Not surprisingly, as James Valentine pointed out during a recent phone interview, the band is simply happy to have new music out.

“It’s always a long process for us,” he says of the group’s recording schedule. “We take our sweet time, but now we have more songs to play at our shows.”

Obviously their gigs had set parameters at the start. “We were limited,” he recalls,  “especially when we were touring with our first record forever, because we had no choice with a setlist — we could basically just play our record, and at a certain point we’d have to figure out covers to do. Even with the second record, to only have two albums to choose songs from is obviously not as good as having three. Now we can put together a pretty sick set of all songs that people are really into, and we don’t have to put any filler in there.”

Maroon 5 will try out some of that new material — including its current single “Misery” — on hometown fans this weekend with two nights at the Greek Theatre, Friday and Saturday. It’s an ideal setting for the band, fronted by vocalist and rhythm guitarist Adam Levine and including keyboardist Jesse Carmichael, bassist Michael Madden and drummer Matt Flynn. For Valentine especially, these back-to-back gigs are almost literally like playing in the backyard.

“I walk by the Greek on most days,” he says. “I go up there to play tennis across from (the venue) or I go hiking through Griffith Park. I should walk there for the shows just for the sake of saying that I did that.”

As for the development of the new disc, Valentine explains that before heading over to Switzerland to record Hands All Over with producer Mutt Lange — the former Mr. Shania Twain, known for bringing his polish to classics and commercial monsters from the likes of AC/DC, Def Leppard, the Cars, Bryan Adams and Nickelback — the band had already laid down rough demos at its home studio in early 2009. Most of that original material made it through to the final cut, though some songs, like “Out of Goodbyes,” featuring country group Lady Antebellum, blossomed in the midst of the recording process.

“Jesse and I were outside one day looking over Lake Geneva, and we were strumming the guitar, and Mutt walked by and said, ‘That sounds nice. Run inside and lay that down.’ So we had the bare bones of the song, and Adam came in, and the song just wrote itself fairly quickly. It was one of those songs that just came out. Sometimes we labor months or years over a song but this one took like half an hour.”
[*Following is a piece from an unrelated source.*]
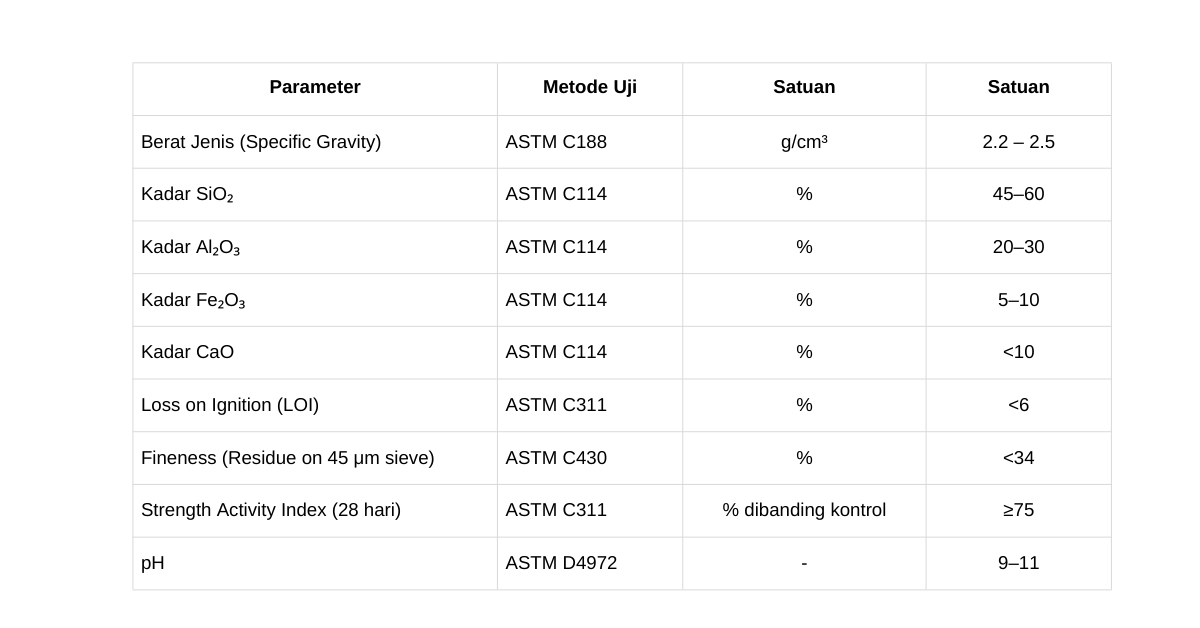Click the 20–30 value cell
This screenshot has height=628, width=1200.
[x=1018, y=247]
Once the song was recorded, Lange suggested they add a female vocal. He made some calls and Lady Antebellum, spotlighting singer Hillary Scott, was on board. “They did a great job,” Valentine says. “We sent them over the files and they got them back to us quickly. It’s weird because we haven’t even met them in person. Technology is so weird.”

The album artwork for Hands All Over, which features a nude woman on a bed with two pairs of arms and hands embracing her, has also gotten a good deal of attention. After struggling to reach a unanimous decision within the band on what the cover should look like, Valentine says their manager Googled “hands all over” and an image similar to the one that appears on the album came up. Maroon 5 then reached out to English photographer Rosie Hardy, also the woman in the photo, to re-create the image specifically for this release.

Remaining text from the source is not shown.